One way the group seeks to achieve their goal is by educating people on the risks associated with uranium.

Jarding made her stance on uranium mining clear, whether it is in situ leach, open pit or underground mining.

"It's unsafe," Jarding said, in reference specifically to in situ leach uranium mining. "It's a process that cannot be made safe because of the radiation that is released."

In her presentation, Jarding pointed out that uranium is immobile in its basic form, but when introduced to the extraction liquid used in situ leach mining and water, it becomes mobile.

After being disturbed, uranium is a danger at every point in the production process according to Jarding.

"At every step of the process where uranium is involved, radiation is released," Jarding said.

There is no risk of uranium radiation exposure through skin contact, because the element's radiation can not travel through an individual's skin. The risk comes from possible inhalation, or ingestion.

Jarding said once the uranium is disturbed it is difficult to prevent it from contaminating nearby groundwater.


Sources of contamination Jarding listed included; holes created in the rock, underground water movement, failure of piping and retention pond failures.
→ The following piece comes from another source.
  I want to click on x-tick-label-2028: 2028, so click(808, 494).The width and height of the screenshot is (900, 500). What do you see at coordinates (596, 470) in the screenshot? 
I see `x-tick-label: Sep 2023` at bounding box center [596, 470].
Along with groundwater contamination, there is also exposure to other dangerous heavy metals that are exposed during mining, such as, arsenic, selenium, lead and molybdenum.
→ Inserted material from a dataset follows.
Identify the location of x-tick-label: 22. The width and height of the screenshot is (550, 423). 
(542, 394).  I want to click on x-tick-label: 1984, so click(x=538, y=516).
"Maybe the company gets the uranium out, but there's still other heavy metals left in there," Jarding said. "There is a need for watching these operations very carefully, to have a third party looking at how they do things."

Before the end of her presentation and opening the floor to questions, Jarding mention what individuals can do if they are concerned about uranium mining in their area.

The first step? Educating one's self.

"Here you have the option of knowing what's going on," Jarding said. "So start asking questions."

Numerous questions from the audience centered around the central premise that if the uranium is already in the water supply, then why is it a problem if mining is done again.

Mining was conducted in Billings and Slope counties in the 1960s and some ground and well water has traces of uranium in it.


Jarding said it was important to know what the states' regulations were in regards to acceptable levels of uranium in water, but added more mining could lead to unsafe levels in the water.

Asked if push came to shove, if she would suggest one type of uranium mining over the other, Jarding said there are other options.

"We do have better options," Jarding said. "Especially here in North Dakota, where you are in the Saudi Arabia of winds."